Many business owners have a number in mind that they want to sell their business for. Holland said that number is “completely irrelevant.”

“No one is going to base a valuation on that. So just be objective,” he said. “If you think that your business is worth far less than your dream, then don’t even waste any time talking to that acquirer because it would be completely a waste of time.

He also said to “soul search” to define the ideal and the intolerable outcomes as this may be the most difficult part.

“If you’re selling a business, you need to understand what’s in your heart,” he said. “If you want to just retire and move off, then a strategic buyer is perfect for you. If you’ve still got fire in your belly and you’re passionate for business, then a private equity buyer is the path to go because you can stay involved and grow the business together with a financial partner.”

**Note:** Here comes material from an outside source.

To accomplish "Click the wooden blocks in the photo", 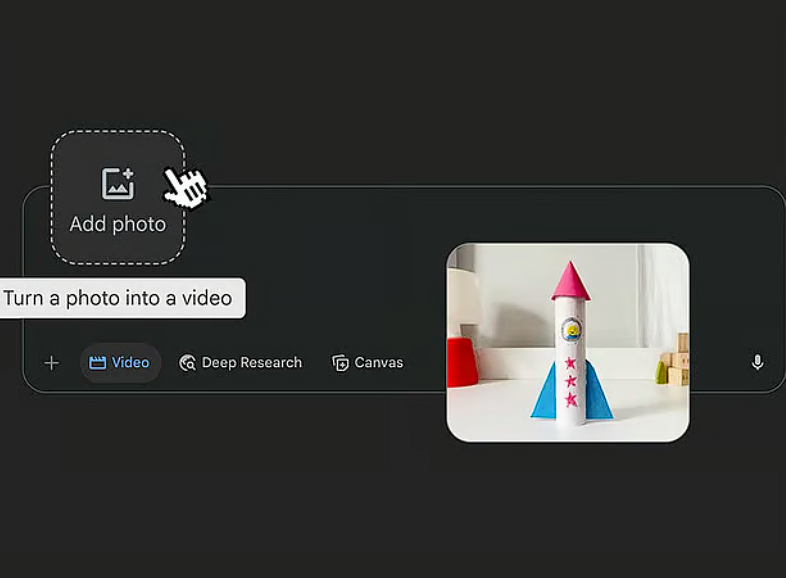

Prepare A Forecast With An Earnout In Mind

“Whoever acquires the business is going to basically earn out on your forecast,” he said. “If your forecast is unattainable and pie-in-the-sky unrealistic, then the earnout’s going to be based on that and you’re not going to get paid out on the earnout. So that’s the risk there.”

It’s also important to resolve any litigation the business has before going to market.

There are also two ways to go to market, through a proprietary deal or a simultaneous agreement. With a proprietary deal there’s no competition and the seller in most cases lands a great deal.

“They’re not going to pay as much as the market would otherwise demand as they’re relying on the fact that the business owner is not very sophisticated about M&A, so the buyer exploits that,” Holland said.

A simultaneous engagement involves multiple bidders which a seller can play off with each other therefore optimizing the value and deal structure of the transaction.

It’s also important to have a confidentiality agreement and letter of intent.

“The first contract that is signed is a letter of intent, and that is the path forward on the deal with both parties,” he said. “It has some binding clauses and some non-binding clauses. I recommend not rushing into a letter of intent.”